- Artist: Tahir Salahov
- Year: 1957
- Medium: Oil on canvas
- Movement: Severe style
- Dimensions: 165 cm × 368 cm
- Location: Scientific-research Museum of the Russian Academy of Arts, Saint Petersburg (original);
- Website: https://collection.artsacademymuseum.org/

= The Shift is Over =

1957 painting by Tahir Salahov

The Shift is Over (Azerbaijani: Növbədən qayıdanlar) is a 1957 oil-on-canvas painting by Azerbaijani artist Tahir Salahov, a prominent figure in Soviet art and a pioneer of the Severe Style movement. Measuring 165 × 368 cm, the work is considered a landmark of 20th-century Socialist realism for its stark portrayal of industrial labor, deviating from the era's mandated artistic optimism.

== Description and historical context ==
The painting depicts a group of oil workers trudging along a pier after completing their shift at Oil Rocks (Neft Daşları), a Soviet offshore industrial settlement in the Caspian Sea. Rendered in muted grays, browns, and blacks, the workers appear exhausted and weather-beaten, their faces marked by the physical toll of labor. Salahov's signature use of red accents—visible in a worker's scarf and industrial machinery—injects tension into the otherwise somber palette. The backdrop features turbulent waves and seagulls, symbolizing the harsh natural environment surrounding the man-made structures.

Salahov created the work as his graduation project at Moscow's Surikov Art Institute, drawing inspiration from his visits to Oil Rocks, the USSR's first offshore oil platform. Constructed on wooden piers in the late 1940s, the site symbolized Soviet industrial progress but also exposed workers to isolation and peril. Personal experiences deeply influenced Salahov's approach: his father, Teymur Salahov, was executed during Stalin's Great Purge in 1938, an event that fueled his skepticism toward state-mandated artistic optimism.

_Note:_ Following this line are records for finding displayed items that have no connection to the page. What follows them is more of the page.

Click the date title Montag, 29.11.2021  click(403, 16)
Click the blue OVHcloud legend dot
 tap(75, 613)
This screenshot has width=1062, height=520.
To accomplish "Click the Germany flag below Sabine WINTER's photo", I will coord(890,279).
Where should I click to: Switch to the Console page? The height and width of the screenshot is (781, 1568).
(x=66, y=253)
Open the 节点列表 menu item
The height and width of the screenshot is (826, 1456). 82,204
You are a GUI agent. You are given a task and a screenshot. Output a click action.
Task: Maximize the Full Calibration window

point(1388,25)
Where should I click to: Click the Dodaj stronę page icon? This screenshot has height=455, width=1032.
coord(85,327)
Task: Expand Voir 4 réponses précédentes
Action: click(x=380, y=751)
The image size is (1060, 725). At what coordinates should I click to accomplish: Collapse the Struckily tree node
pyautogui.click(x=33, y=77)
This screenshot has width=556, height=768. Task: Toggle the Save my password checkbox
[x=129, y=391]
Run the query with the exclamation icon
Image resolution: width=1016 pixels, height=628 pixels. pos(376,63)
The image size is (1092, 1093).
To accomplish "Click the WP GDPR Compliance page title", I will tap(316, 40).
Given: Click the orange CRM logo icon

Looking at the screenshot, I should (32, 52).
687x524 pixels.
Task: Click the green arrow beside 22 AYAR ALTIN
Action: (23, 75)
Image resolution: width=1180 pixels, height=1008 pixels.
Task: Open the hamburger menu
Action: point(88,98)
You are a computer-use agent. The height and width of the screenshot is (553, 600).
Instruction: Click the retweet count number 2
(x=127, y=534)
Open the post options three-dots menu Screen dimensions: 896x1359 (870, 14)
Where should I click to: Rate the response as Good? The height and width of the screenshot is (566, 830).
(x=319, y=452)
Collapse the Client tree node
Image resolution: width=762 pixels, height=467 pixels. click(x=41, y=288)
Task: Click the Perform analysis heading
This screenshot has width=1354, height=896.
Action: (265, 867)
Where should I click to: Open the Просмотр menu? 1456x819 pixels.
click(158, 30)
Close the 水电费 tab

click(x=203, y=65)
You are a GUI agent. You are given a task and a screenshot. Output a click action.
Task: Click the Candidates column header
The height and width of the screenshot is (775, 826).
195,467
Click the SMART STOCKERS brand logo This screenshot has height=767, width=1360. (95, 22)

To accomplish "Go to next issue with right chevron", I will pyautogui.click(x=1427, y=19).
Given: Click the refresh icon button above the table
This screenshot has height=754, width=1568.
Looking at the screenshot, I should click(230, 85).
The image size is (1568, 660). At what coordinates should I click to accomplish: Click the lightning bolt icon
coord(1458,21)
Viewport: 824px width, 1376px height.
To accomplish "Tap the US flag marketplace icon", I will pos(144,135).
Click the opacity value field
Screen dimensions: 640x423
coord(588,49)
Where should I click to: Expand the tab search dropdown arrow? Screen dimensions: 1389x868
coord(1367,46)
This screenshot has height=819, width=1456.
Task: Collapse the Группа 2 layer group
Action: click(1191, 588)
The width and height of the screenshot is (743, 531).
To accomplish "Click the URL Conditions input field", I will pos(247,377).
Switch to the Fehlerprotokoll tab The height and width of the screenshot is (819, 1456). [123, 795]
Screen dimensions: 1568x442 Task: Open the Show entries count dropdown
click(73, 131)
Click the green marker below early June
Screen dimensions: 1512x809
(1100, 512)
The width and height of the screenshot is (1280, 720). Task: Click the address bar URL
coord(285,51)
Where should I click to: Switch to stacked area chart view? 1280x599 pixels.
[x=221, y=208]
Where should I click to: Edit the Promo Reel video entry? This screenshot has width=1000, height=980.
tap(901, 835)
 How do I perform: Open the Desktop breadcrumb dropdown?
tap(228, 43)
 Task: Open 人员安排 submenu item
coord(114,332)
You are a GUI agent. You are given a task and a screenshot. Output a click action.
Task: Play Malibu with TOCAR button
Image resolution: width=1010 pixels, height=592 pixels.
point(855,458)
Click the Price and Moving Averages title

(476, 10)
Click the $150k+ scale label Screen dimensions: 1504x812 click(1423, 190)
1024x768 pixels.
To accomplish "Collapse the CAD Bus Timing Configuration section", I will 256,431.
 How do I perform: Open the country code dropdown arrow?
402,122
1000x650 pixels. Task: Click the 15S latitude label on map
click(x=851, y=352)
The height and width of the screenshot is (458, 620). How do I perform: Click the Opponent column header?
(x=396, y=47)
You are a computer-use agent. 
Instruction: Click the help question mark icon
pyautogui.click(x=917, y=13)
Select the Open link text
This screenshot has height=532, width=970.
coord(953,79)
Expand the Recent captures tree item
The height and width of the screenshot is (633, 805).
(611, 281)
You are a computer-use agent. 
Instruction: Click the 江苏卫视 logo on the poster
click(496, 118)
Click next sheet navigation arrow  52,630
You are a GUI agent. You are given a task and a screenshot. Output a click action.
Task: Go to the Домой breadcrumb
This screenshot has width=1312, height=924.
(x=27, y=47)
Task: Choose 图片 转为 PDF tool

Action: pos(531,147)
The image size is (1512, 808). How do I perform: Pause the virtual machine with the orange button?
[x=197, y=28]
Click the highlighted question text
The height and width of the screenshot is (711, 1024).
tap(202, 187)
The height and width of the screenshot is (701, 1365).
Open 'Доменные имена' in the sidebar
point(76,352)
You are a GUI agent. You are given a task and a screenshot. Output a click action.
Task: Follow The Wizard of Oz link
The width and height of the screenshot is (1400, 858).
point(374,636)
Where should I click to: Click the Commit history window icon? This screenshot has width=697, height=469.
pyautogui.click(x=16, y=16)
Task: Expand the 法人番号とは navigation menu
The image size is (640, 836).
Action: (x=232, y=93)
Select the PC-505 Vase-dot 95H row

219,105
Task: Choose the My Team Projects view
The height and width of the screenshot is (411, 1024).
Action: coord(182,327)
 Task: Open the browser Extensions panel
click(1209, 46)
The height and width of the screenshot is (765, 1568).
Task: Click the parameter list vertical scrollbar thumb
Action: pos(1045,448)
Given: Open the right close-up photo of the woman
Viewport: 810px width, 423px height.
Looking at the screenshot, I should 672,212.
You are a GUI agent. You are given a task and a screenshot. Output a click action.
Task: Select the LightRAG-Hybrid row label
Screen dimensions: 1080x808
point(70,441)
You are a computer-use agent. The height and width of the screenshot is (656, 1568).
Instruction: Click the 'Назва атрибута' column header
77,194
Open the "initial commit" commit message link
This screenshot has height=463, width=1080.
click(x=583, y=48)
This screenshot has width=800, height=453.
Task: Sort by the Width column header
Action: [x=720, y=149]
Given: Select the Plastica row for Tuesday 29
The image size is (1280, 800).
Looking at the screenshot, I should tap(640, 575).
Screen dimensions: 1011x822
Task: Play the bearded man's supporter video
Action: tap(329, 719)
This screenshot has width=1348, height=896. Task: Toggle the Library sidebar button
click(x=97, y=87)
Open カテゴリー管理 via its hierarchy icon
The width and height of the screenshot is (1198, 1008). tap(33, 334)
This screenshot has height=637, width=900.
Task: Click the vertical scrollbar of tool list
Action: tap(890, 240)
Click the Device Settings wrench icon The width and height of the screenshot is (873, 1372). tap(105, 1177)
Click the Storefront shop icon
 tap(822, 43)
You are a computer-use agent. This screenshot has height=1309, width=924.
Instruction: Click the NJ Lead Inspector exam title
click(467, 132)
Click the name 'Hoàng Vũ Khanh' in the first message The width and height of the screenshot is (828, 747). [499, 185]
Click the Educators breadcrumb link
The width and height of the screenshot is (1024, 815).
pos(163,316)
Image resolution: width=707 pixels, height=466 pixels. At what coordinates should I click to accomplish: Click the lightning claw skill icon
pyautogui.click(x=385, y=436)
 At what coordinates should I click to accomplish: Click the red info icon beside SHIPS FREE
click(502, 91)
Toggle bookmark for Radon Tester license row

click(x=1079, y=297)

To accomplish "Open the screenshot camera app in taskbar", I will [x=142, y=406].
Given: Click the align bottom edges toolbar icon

== Artistic style and legacy ==
The Shift is Over exemplifies the Severe Style, a movement characterized by restrained color palettes, emotional depth, and a focus on individual humanity over collective heroism. While influenced by Soviet artists like Aleksandr Deineka and Pavel Korin, Salahov diverged by emphasizing the dignity and fatigue of laborers. His use of red accents has been interpreted as both a nod to Soviet symbolism and a subtle critique of its ideological constraints.

Initially criticized by Soviet authorities for its perceived pessimism, the painting gained acclaim for its unvarnished depiction of working-class life. Art historian Sergey Gerasimov later praised its authenticity, calling it a "truthful mirror of its era." It debuted at the 1957 Moscow All-Union Art Exhibition and toured internationally, including exhibitions in Vienna and Beijing. Today, the work is celebrated as a cultural landmark in Azerbaijan and a pivotal example of post-Stalinist art. In 2012, Salahov donated a collection of his works, including preparatory sketches related to the painting, to Azerbaijan's national archives, underscoring its enduring significance.